EU-Parlament stimmt für abholzungsfreien Konsum
Lieferketten sollen künftig strenger kontrolliert werden, um sicherzustellen, dass sie nicht zur Entwaldung beitragen
Die Zahlen sind alarmierend: Die Ernährungs- und Landwirtschaftsorganisation der Vereinten Nationen (FAO) schätzt, dass zwischen 1990 und 2020, 420 Millionen Hektar Wald verloren gegangen sind – eine Fläche, die fast der Gesamtfläche der EU entspricht.
80 Prozent dieser globalen Abholzung wird durch den Ausbau landwirtschaftlicher Tätigkeiten verursacht. Vor allem der Konsum von Soja, Fleisch und Palmöl tragen dazu bei – und nach Berechnungen des EU-Parlaments werden bis zu zehn Prozent davon in der EU verkauft. Dabei sind die Folgen der Entwaldung so bekannt wie sie besorgniserregend sind: Zerstörung von Biodiversität und langfristige Schäden für Klima und Umwelt. „Die weltweite Entwaldung trägt zu elf Prozent der weltweiten Klimaemissionen bei“, sagt Christophe Hansen, Handelspolitiker der CSV im Europaparlament.
Breite Mehrheit dafür
Auf EU-Ebene gilt es deswegen, schnell einzugreifen. Ende 2021 schlug die EU-Kommission neue Regeln vor, um Konsumgütern, die zur weltweiten Entwaldung beitragen, den Zugang zum EU-Markt zu verweigern. Konkret soll das passieren, indem Lieferketten abholzungsfrei gemacht werden. Händler und Produzenten sollen demnach künftig unter Aufsicht der EU-Länder überprüfen müssen, ob ihre Ware aus Gebieten stammt, die abgeholzt wurden.
Am Dienstag stimmte das EUParlament über seine Position zu diesem Vorschlag ab. Christophe Hansen, Hauptberichterstatter des EU-Parlaments in dieser Angelegenheit,
hat es geschafft, den Ursprungstext der Kommission nach oben zu korrigieren. So fordert das Parlament etwa, dass mehr Produkte als ursprünglich geplant, von der neuen Regelung betroffen sein sollen. „Es ist uns wichtig, jetzt schon Produkte wie Hühner- und Schweinefleisch, Mais und auch Palmöl-Erzeugnisse, wie etwa Kosmetika, sofort mit in den Anwendungsbereich
der Regelung zu integrieren“, so Hansen.
Auch fordert die EU-Volksvertretung, die Regelung auf andere Ökosysteme, wie etwa Sumpfgebiete und Savannen auszuweiten.

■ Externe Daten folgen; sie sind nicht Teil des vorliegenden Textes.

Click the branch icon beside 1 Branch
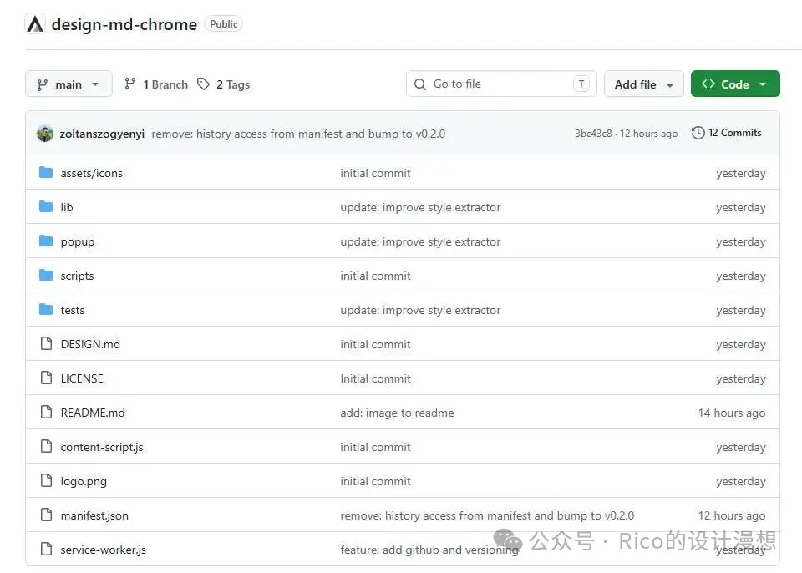Screen dimensions: 802x573 click(x=129, y=84)
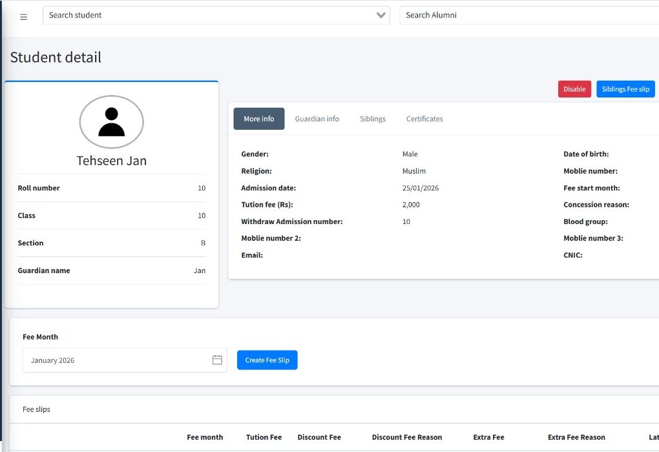Click the Create Fee Slip button
This screenshot has height=452, width=659.
coord(267,360)
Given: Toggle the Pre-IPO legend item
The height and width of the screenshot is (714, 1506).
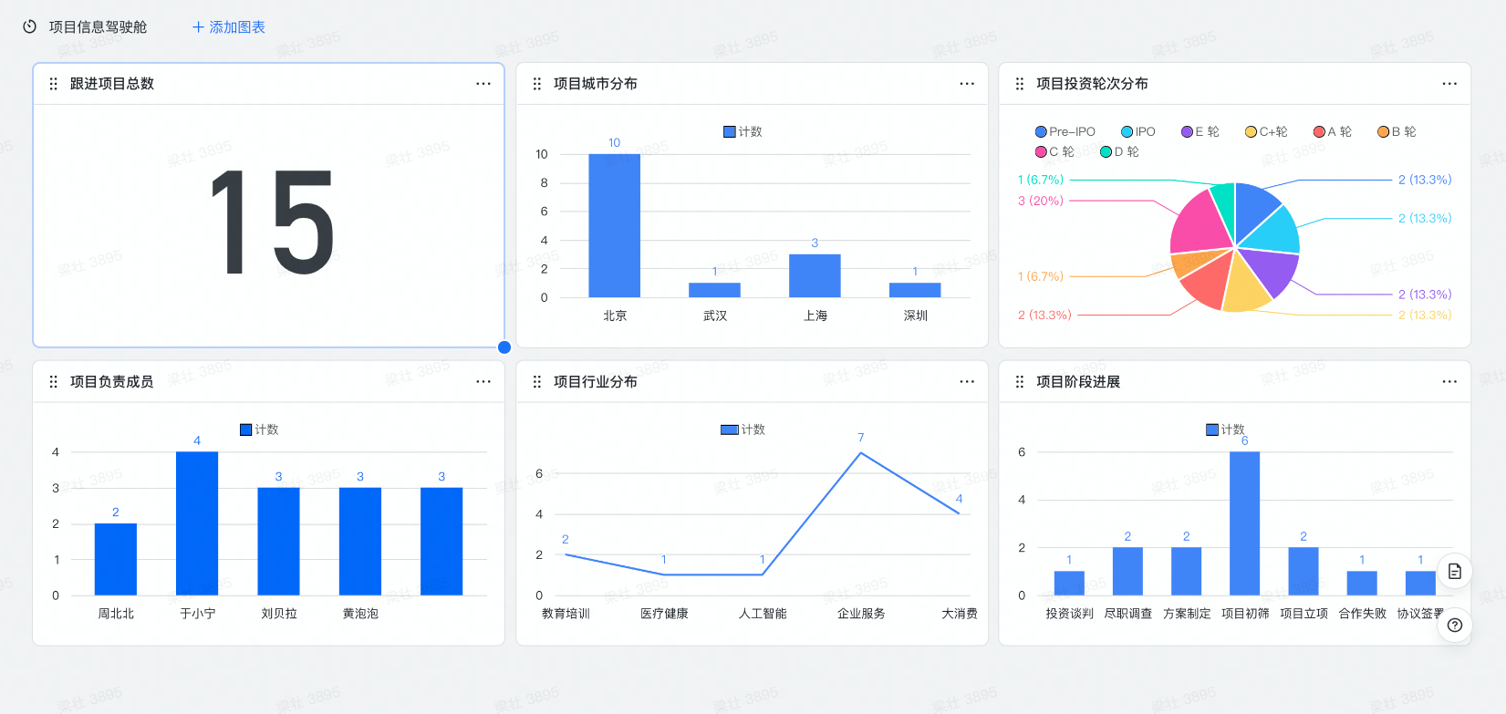Looking at the screenshot, I should click(1065, 131).
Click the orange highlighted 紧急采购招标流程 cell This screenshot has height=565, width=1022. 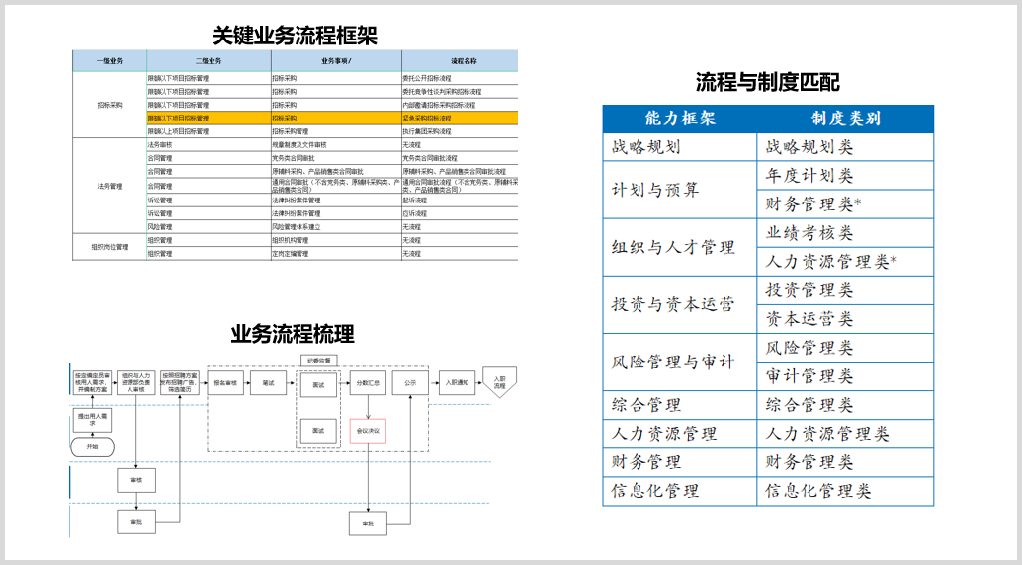[x=459, y=118]
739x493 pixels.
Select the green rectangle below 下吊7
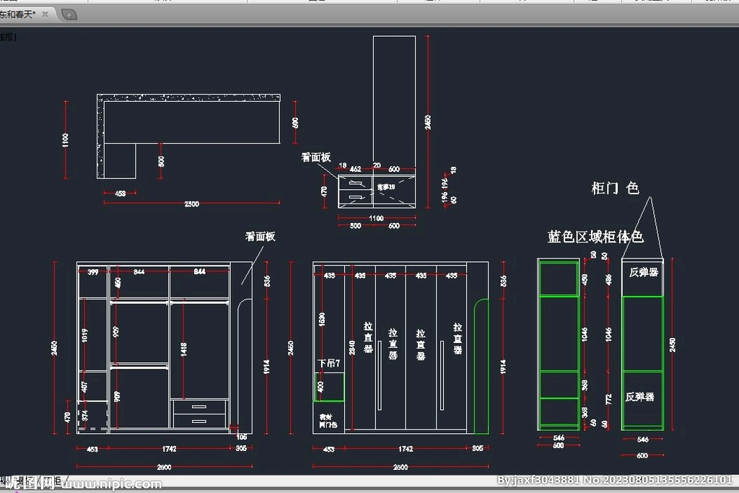point(328,387)
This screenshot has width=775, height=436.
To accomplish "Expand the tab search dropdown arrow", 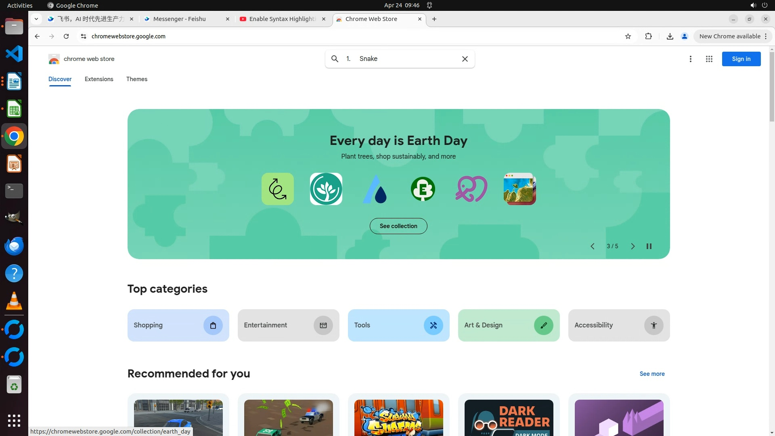I will pyautogui.click(x=36, y=19).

Der Finanzsektor wird auch geprüft Tilly Metz, EU-Abgeordnete für Déi Gréng, unterstreicht dabei die Wichtigkeit, den Finanzsektor im neuen Regelwerk einzubeziehen – was das EU-Parlament nun auch getan hat. „Nicht nur der europäische Konsum trägt aktuell zur Entwaldung wichtiger Ökosysteme im Amazonas und anderswo bei – auch hiesige Finanzakteure profitieren zum Teil von dieser Zerstörung. Die Mehrheit der EU-Abgeordneten hat erkannt, dass es nicht reicht, bei der Einfuhr gewisser Produkte zu überprüfen, ob diese zur Entwaldung in Drittländern beigetragen haben. Wir müssen zudem vom europäischen Finanzund Bankwesen fordern, dass es solche Aktivitäten nicht mehr finanziert“, sagt sie.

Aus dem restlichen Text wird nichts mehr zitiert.